Os caminhos de Bulcão


• A cor da fantasia
Trabalhos figurativos são a parte menos conhecida da obra do artista. Neste núcleo, destacam-se vestes litúrgicas desenhadas para os padres da Catedral de Brasília (que nunca as usaram), como também pequenos quadros que retratam a vida de Nossa Senhora. Pintados sobre mármore, os quadros aparecem em reproduções – apenas uma peça é original. Em contraponto, o núcleo ainda apresenta imagens de carnaval, realizadas já no fim da vida, quando o artista sofria de mal de Parkinson. “A paleta (de cores) não muda. As formas são semelhantes tanto no sagrado quanto no profano”, chama a atenção o curador André Severo.

• Devaneios em preto e branco
Reúne outra parte bastante conhecida da obra de Bulcão, as fotomontagens, que integram o acervo da Fundação Athos Bulcão – a outra coleção completa que existe é do Museu de Arte Moderna do Rio de Janeiro.

Acompanhando as fotomontagens estão as matrizes em que o artista trabalhou.

• É tudo falso
Assim como outros artistas de sua época, Athos Bulcão questionava a ideia da originalidade, como também da falsificação. Neste núcleo estão presentes esculturas de bichos em pequena escala, que depois ganhariam dimensões grandes na Rede Sarah de hospitais de reabilitação – foi, inclusive, no Sarah de Brasília, que traz algumas dessas obras, que o artista morreu, em 2008.

• A geometria e a poesia
As cores que o artista trabalhou são o destaque deste núcleo através de três conjuntos de obras. Máscaras, reunidas pela primeira vez a partir de coleções particulares e públicas; telas que mostram diferentes texturas criadas a partir de círculos, pontos e cruzes; e estudos de painéis de azulejos, desenhos e gravuras.

• A forma reinventada e seus modos de usar
Também um lado pouco conhecido da obra de Athos Bulcão. Revela, ainda no início da carreira, no Rio de Janeiro, sua atuação nas artes cênicas – foi cenógrafo e figurinista do Teatro Tablado, assinando espetáculos como Tia Vânia, de Anton Tchekhov. Há ainda trabalhos em capas de revistas e livros – um dos destaques é a quarta edição de O encontro marcado, de Fernando Sabino –, bem como a produção de lenços. Em 1949, ele fez um estudo para lenços, que nunca tinha saído do papel – a exposição produziu três dos seis projetos criados por ele.
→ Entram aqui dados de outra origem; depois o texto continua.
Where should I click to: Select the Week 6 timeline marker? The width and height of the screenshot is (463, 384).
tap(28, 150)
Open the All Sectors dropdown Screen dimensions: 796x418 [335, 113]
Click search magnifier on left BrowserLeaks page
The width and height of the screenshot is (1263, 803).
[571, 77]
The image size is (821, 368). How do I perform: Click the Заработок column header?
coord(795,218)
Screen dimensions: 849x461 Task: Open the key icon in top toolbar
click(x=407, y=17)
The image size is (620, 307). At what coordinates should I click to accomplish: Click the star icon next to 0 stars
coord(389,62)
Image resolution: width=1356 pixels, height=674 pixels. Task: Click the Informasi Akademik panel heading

• Construções/Montagens: A invenção de uma forma de integração da arte à arquitetura
Maior núcleo da mostra, reúne parte dos trabalhos mais conhecidos do artista e como eles interagiram com as cidades onde foram realizados. É de Brasília, evidentemente, a maior parte dos projetos. Mas ainda se vê a marca que ele deixou em Belo Horizonte, Rio de Janeiro, São Paulo, Natal, Recife, além de Buenos Aires (Argentina), Praia (Cabo Verde), Lagos (Nigéria) e Milão (Itália), entre outras cidades.

• Rastros de Athos Bulcão
Ocupa duas salas do CCBB. Nas paredes, convivem trabalhos em azulejo tanto de Athos Bulcão quanto de artistas que o têm como referência. “São azulejistas novos, como Pedro Verçosa e Felipe Cavalcanti e outros, de 50, 60 anos, que conviveram com eles nos encontros que promovia em sua casa, chamado Chá do Athos, como o Wagner Barja (atual diretor do Museu Nacional da República)”, conta Marina Panitz.
Também neste núcleo está um trabalho do mineiro Alexandre Mancini, o único artista chancelado pela Fundação Athos Bulcão.

UM PAINEL APAGADO
Entre os 300 trabalhos expostos no CCBB está a serigrafia Pampulha II (1992). Uma versão da obra integrou o projeto arquitetônico do Shopping Del Rey desde sua inauguração, em 1991. O painel esteve em uma das entradas do centro de compras. Quinze anos mais tarde, foi encoberto. Procurada pelo EM, a atual administração do shopping, que assumiu a gestão em 2006, afirmou, através de sua assessoria, que o painel foi encoberto “após apresentar sinais de desgastes naturais do tempo, que comprometeram a forma estética criada pelo artista. A tomada de decisão sobre o processo de revitalização do espaço foi analisada por uma equipe de especialistas. Antes de optar pela substituição da serigrafia, os responsáveis verificaram a lista de obras tombadas pelo Instituto do Patrimônio Histórico e Artístico Nacional (Iphan)”.